Monday, July 03, 2006

Lessons Learned So Far

Reunions can be fun. The Eau Gallie High Class of '86 gathering was a delight from start to finish - from the girl who showed everyone her breasts to the guy who "just wanted to lick tequila off someone." I found a funky and cool chick covered in henna who shattered the myth that only wacky Christians homeschool their kids. Plus, I thoroughly enjoyed hearing over one hundred anecdotes about what a wonderful man I married. Even better? More than a few complimented his taste in lifelong sexual partners (read: me). Add in Big 80s music - and that's a night of magic, folks. Pure magic.

I also learned that:

- Talking about vasectomies with men I've never met before can lead to awkward silences with spouse, who declares "no means no."

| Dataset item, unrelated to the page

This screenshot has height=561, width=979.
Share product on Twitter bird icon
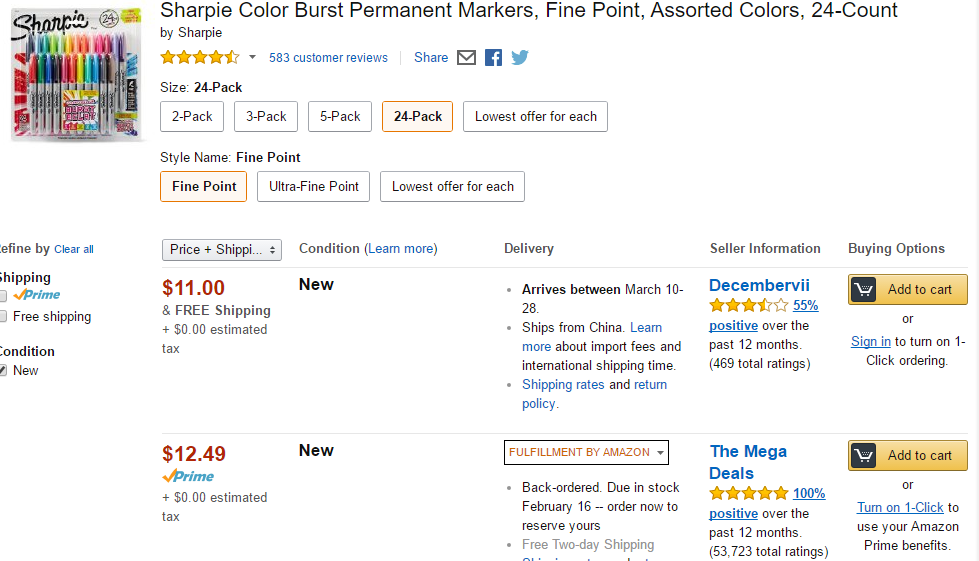[519, 57]
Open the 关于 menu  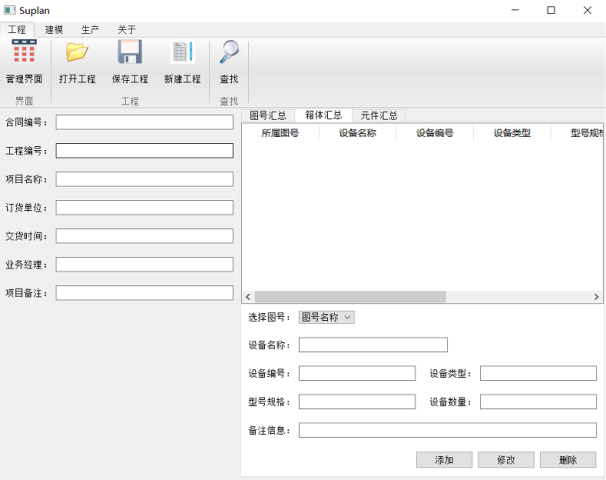point(127,30)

- A professional bass fisherman who wants to nuke most of the Arab world can still throw one helluva party.

- There are 78 religious billboards between Orlando and Valdosta alone. Each one is enough to bring up the greasy IHOP breakfast that refuses to work its way through my digestive system.


- Someone will steal a $200 DVD player from an unsupervised vehicle. Who knew?

- The only thing that smells worse than wet dog is my breath after eating a peach that's been out in the sun too long.

Welcome to Georgia!

2 Comments:

At 7/04/2006, Blogger KleoPatra said...

"a funky and cool chick covered in henna who shattered the myth that only wacky Christians homeschool their kids"

Oh that is so good. Reunions can be pretty fabulous... Don't get me started on reminiscing about mine (i wuz class of 1983)! Glad you had a great time, Kate. i'd'ved loved the music, i'm sure...

 
At 7/06/2006, Blogger lisa said...

Woo hoo! You mentioned Valdosta!! That's my hometown and where I lived before defecting to Tampa. I'm contractually bound to yell "Woo hoo!" whenever anyone mentions Valdosta.

Remember, "Deliverance" was fiction. Fiction, I tell ya.